Bake in 375F oven until golden brown. About 15 minutes. Makes 12-14 regular or 6-7 jumbo muffins.

Make your own buttermilk:  Add 1 Tbl lemon juice or 1 Tbl white vinegar to 1 cup room temperature milk. Allow to sit until clabbered. If using lemon juice, add the zest to the batter.

 

Comments

dabrownman's picture
dabrownman

the left over whey from making yogurt and draining it for the liquid in the bread.  Makes great bread.  I too try to make everything from jam, pickles, mustard, ketchup, cured and smoked meats, bread, deserts, noodles and grow my own greens for half the year.  I think your mom was spot on and way ahead of her time.

Happy baking

clazar123's picture
clazar123

Oh,wow. The whole thing disappeared. I had written a response and apparently only the title came through. These sentences are written on edit.

I had purchased a fancy strainer to make Greek style yogurt at one point. It was a square strainer and container to catch the whey. Kind of hard to clean that oddly shaped, square strainer. Then I discovered that a great strainer could be made from a styro coffee cup with thin slits cut all over with a thin knife. The yogurt is put in the pierced cup and this is then placed in a bowl to catch the whey. Put everything in the refrigerator overnight and you have great, thick yogurt for breakfast.

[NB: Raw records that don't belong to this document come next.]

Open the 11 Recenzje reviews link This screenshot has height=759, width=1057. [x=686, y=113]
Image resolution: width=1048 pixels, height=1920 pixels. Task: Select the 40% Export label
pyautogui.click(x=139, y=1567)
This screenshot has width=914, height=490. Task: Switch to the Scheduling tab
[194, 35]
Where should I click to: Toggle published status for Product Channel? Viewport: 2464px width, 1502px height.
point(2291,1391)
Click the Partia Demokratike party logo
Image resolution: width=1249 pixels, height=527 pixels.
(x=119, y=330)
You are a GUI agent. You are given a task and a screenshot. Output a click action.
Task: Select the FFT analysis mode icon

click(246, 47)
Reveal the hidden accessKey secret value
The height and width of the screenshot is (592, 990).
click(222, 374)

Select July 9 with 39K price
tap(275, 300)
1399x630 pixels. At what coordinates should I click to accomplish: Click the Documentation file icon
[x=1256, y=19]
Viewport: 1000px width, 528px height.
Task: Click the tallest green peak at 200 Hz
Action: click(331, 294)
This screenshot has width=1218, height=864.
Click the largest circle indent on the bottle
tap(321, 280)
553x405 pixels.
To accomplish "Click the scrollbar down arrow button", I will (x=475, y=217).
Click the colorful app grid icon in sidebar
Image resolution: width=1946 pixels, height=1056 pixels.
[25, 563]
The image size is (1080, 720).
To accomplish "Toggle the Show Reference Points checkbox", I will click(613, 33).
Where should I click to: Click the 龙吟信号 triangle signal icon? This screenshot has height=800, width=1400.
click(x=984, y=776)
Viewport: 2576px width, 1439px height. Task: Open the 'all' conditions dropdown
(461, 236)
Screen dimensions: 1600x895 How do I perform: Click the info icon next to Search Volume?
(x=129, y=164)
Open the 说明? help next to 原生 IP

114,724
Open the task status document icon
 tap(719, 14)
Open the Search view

Let's see if this post makes it.

Antilope's picture
Antilope

Do you scald the milk before cooling it and using it to make more yogurt? There is an enzyme present in the milk that works against the yogurt thickening. Heating the milk to 180-F and then cooling to below 90-F before adding the yogurt starter will inactivate the enzyme and make thicker yogurt. My wife is half Armenian and when it comes to homemade yogurt it's a cultural thing. We always have some in the fridge. I use it to replace most dairy in baking.

I have found that baker's yeast doesn't like to be stirred into pure yogurt or buttermilk. It really makes for a slow rise (2 or 3 times longer than normal). If I stir the instant dry yeast into the dry flour first, then the yeast has no problem. Must be the acid environment of the yogurt and buttermilk causing the problem.

 

Making homemade cultured buttermilk is easier to make than yogurt. Scald 4 cups of milk, cool to room temperature. Add 1/4 cup of commercial cultured buttermilk. Mix well and cover. Keep at room temperature for 12 to 24 hours. Place in fridge when as sour as you want. Buttermilk will separate if incubated at yogurt temperatures in a yogurt maker. Incubation on the counter at room temperature is best for cultured buttermilk.

Grandpa Larry's picture
Grandpa Larry

I'm no expert on making yogurt, but this method works for me. I make about a quart at a time.

I heat the milk in the microwave to about 185F, then allow it to cool to about 100F. I mix 3 or 4 tablespoons of yogurt into the milk, which is in a freshly washed 32 oz. glass measuring cup..

After mixing the yogurt into the milk, I place the measuring cup into a new zip lock storage bag and seal it shut. Since I don't have a yogurt maker, I just place the bag in my gas oven with only the pilot on. If I need to use the oven for baking, I remove the bag and rest it on top of the range until I'm finished, then place it back in the oven after it's cooled.

After 8 or 9 hours I put it in the fridge overnight. In the morning it's nice and thick and tasty! It's normally thick enough for my taste, but I do occasionally strain it.